Изменить стиль страницы

— Ну-с, господа, — сказал Миллер, — как же будет дальше?

— Либо не следовало начинать, либо, начав, надобно кончать, — заметил князь Хесский.

— Кончать! Кончать! Хорошо говорить, кончать! И я бы рад уж кончить, да и солдатам надоел холод, зима, а те бездельники монахи…

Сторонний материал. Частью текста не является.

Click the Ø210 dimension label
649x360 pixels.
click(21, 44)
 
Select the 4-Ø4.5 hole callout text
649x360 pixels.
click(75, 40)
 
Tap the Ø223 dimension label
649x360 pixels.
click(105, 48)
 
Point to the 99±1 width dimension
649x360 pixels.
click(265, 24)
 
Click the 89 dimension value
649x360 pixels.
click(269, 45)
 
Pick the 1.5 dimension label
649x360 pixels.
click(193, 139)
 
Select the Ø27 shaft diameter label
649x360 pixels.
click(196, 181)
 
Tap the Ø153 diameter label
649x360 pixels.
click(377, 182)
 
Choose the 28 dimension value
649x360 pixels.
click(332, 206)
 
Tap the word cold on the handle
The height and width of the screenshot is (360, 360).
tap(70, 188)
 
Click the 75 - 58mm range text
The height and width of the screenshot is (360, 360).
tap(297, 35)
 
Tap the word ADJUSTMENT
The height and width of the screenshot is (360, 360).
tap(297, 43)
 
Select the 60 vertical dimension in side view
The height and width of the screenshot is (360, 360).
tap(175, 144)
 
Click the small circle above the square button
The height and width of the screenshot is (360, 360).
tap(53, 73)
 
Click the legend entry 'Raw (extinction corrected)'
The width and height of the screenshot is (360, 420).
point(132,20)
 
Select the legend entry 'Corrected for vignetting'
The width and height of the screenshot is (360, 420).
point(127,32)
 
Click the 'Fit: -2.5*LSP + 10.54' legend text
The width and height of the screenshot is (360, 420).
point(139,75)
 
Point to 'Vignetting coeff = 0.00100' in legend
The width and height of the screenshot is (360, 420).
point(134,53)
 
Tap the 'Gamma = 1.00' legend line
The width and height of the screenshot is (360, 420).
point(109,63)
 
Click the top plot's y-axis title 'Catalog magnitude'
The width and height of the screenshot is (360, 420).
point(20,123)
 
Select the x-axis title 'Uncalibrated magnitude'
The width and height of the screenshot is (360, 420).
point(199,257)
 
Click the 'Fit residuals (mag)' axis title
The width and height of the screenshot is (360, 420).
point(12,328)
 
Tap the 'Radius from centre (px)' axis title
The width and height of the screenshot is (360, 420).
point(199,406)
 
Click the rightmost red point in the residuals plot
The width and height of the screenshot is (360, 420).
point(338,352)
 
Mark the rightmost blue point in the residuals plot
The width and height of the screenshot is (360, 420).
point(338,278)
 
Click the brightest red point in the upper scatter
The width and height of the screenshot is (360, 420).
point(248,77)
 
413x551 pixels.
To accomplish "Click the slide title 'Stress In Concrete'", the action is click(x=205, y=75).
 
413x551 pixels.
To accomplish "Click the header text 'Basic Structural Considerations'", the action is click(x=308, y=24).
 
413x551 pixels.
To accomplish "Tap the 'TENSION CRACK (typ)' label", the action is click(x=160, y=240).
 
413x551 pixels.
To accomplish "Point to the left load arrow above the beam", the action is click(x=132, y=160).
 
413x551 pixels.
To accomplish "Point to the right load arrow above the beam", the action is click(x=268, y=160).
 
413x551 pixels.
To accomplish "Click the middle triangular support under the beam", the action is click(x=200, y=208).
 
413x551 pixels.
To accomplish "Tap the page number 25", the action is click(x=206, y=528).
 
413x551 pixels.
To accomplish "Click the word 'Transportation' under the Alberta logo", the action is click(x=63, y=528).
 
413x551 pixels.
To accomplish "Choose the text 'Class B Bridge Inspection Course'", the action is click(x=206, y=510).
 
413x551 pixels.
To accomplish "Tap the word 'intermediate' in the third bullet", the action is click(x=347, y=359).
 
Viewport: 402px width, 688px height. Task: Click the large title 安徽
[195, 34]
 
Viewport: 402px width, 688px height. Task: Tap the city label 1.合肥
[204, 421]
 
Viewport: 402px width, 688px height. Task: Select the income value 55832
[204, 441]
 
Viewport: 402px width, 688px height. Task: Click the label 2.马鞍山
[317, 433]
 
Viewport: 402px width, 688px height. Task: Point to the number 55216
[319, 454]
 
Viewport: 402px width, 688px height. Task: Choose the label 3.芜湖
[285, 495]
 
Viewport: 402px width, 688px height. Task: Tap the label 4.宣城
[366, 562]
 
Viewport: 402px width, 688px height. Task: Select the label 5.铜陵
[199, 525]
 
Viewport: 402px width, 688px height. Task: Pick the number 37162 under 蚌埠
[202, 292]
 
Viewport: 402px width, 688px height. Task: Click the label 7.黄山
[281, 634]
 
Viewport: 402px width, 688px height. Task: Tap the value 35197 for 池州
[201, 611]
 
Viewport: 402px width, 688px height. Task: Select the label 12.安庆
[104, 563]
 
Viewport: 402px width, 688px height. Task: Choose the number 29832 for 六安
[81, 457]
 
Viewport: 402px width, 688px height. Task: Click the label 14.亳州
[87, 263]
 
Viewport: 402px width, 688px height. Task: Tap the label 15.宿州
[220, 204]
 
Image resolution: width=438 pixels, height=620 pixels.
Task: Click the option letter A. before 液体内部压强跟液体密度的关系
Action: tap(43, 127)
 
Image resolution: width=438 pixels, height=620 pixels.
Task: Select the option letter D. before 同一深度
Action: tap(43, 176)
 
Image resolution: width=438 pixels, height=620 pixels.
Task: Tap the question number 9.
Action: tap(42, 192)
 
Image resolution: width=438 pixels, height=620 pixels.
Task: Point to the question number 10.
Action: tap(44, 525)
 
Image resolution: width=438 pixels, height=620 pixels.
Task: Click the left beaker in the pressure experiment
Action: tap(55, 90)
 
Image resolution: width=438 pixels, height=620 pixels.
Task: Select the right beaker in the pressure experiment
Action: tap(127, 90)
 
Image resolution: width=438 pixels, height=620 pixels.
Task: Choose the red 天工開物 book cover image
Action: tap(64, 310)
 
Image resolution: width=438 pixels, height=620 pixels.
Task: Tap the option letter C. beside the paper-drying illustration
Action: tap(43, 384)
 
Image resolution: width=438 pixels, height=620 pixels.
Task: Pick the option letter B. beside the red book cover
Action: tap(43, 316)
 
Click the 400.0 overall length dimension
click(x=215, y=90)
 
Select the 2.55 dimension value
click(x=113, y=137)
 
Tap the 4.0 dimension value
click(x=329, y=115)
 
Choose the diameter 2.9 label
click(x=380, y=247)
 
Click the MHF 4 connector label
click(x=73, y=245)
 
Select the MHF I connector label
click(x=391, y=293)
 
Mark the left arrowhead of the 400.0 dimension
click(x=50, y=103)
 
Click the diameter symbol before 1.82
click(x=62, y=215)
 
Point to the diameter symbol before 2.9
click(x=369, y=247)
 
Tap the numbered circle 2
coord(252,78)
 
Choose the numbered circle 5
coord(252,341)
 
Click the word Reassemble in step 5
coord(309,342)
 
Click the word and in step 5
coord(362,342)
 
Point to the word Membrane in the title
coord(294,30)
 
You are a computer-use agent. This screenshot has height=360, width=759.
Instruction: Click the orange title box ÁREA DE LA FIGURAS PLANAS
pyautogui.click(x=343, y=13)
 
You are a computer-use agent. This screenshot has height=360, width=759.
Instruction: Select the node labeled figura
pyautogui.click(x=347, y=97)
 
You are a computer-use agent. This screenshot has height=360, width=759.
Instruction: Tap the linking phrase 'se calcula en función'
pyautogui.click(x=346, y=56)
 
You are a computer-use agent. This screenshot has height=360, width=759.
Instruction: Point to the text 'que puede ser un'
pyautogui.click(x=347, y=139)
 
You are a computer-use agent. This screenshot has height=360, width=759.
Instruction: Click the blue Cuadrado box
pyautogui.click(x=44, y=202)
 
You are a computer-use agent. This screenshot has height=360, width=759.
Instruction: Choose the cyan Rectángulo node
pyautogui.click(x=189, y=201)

— Однако, согласитесь, — перебил князь Хесский, — что они дельно защищаются, любо-дорого смотреть!

— Пачкуны! Самохвалы! — воскликнул генерал. — Напрасно только пыжатся!

— Пане генерале! — вмешался Садовский. — Кое-что значит также фанатизм, как самих монахов, так и гарнизона: он удваивает силы. Трудно нам, холодным представителям рассудка, бороться с идейными защитниками.

— Ба! — сказал Миллер, перебивая его с насмешкой в голосе. — Ты забыл прибавить, что мы стоим лицом к лицу с несомненным волшебством. Солдаты наши глубоко уверовали в чары.

— Чары! — засмеялся Садовский. — Это то же, что я говорю, только под другим названием.

— А как же отнестись к их неустанным россказням о появляющихся в воздухе призраках, о каких-то видениях? К чему доискиваться иных причин: все наши неудачи не легче ли всего объясняются волшебством? Несколько тысяч отборного победоносного войска напрасно ведут уже несколько недель борьбу с двумястами бродяг и сволочи!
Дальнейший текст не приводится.